Textabschnitt:
>>>>>

Erst in den 1970er Jahren wurde der Schwangerschaftsabbruch durch die feministischen Bewegungen in Brasilien thematisiert. Von den schüchternen Anfängen damals hat sich die Diskussion darüber bis heute nur wenig entwickelt, und ein Schwangerschaftsabbruch ist weiterhin eines der großen Tabus der brasilianischen Gesellschaft. „Angefangen damit, dass Abtreibung in Brasilien eine Straftat ist, außer in Fällen von Vergewaltigung, wenn die Schwangerschaft eine Gefahr für das Leben der Mutter darstellt, und im Fall einer Anenzephalie des Fötus“, hebt die Anthropologin Debora Diniz hervor, Professorin der Juristischen Fakultät an der Universität von Brasília und Forscherin am Anis, Institut für Bioethik, Menschenrechte und Gender. „Daher fürchten sich viele Frauen, die illegal abgetrieben haben, dazu zu stehen und schweigen lieber“, berichtet sie.

<<<<<

Gestellte Aufgabe 1: Seit wann wird laut dem Textabschnitt über den Schwangerschaftsabbruch in Brasilien das Thema von feministischen Bewegungen aufgegriffen?
Der Textabschnitt und die Zeilen sind voneinander unabhängiges Material.

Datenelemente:
>>>>>

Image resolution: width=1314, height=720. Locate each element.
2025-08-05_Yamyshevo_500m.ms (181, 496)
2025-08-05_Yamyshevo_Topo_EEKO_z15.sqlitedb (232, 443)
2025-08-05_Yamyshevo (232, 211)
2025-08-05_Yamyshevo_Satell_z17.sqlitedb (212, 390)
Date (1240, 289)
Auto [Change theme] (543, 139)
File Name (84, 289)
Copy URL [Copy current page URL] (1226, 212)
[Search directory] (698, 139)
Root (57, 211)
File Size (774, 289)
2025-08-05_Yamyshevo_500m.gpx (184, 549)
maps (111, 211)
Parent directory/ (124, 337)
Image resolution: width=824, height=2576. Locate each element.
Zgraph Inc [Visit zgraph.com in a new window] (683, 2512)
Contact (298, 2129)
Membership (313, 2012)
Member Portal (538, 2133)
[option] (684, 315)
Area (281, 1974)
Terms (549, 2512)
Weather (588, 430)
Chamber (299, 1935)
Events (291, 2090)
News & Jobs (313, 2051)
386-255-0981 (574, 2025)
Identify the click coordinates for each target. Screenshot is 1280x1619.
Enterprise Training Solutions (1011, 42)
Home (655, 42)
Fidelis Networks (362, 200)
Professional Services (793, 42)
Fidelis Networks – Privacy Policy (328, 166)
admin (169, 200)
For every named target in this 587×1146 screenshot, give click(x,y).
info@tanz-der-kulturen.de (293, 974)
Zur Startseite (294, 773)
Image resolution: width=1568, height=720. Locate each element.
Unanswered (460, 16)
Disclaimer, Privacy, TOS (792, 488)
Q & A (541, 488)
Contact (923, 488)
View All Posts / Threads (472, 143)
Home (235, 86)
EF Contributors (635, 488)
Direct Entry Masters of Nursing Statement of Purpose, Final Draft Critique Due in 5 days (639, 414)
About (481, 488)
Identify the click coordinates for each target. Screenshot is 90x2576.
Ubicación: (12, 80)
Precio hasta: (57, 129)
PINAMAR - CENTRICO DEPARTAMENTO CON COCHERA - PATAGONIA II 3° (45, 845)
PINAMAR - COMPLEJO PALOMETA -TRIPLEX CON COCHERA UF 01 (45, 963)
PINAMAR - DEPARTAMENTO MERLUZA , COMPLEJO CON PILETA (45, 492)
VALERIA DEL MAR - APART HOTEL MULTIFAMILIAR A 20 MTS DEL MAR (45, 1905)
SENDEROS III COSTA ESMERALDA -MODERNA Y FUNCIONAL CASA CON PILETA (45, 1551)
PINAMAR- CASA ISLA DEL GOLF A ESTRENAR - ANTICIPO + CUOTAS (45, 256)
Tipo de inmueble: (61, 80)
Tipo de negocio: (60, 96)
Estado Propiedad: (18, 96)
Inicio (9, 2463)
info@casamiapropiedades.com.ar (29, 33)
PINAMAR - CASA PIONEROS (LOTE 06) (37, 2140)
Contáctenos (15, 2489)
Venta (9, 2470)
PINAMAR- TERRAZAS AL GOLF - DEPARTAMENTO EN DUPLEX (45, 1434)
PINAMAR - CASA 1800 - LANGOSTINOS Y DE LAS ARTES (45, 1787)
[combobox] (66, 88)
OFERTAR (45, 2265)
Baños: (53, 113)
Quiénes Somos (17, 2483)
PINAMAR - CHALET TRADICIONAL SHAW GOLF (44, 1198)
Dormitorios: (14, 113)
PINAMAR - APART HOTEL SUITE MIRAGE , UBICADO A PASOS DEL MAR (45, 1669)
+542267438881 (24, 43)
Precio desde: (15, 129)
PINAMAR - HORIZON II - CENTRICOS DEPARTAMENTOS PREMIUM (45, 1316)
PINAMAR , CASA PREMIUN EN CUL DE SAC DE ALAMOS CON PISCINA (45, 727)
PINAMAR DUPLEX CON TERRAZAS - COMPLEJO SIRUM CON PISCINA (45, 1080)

<<<<<

Gestellte Aufgabe 2: Schreiben Sie die Datenzeilen unverändert ab, beginnend mit der ersten Zeile der Daten und endend mit der Zeile, die „2025-08-05_Yamyshevo_Satell_z17.sqlitedb (212, 390)“ enthält, beide eingeschlossen.

Endgültige Antwort 1: Seit den 1970er Jahren.

Endgültige Antwort 2:
Image resolution: width=1314, height=720. Locate each element.
2025-08-05_Yamyshevo_500m.ms (181, 496)
2025-08-05_Yamyshevo_Topo_EEKO_z15.sqlitedb (232, 443)
2025-08-05_Yamyshevo (232, 211)
2025-08-05_Yamyshevo_Satell_z17.sqlitedb (212, 390)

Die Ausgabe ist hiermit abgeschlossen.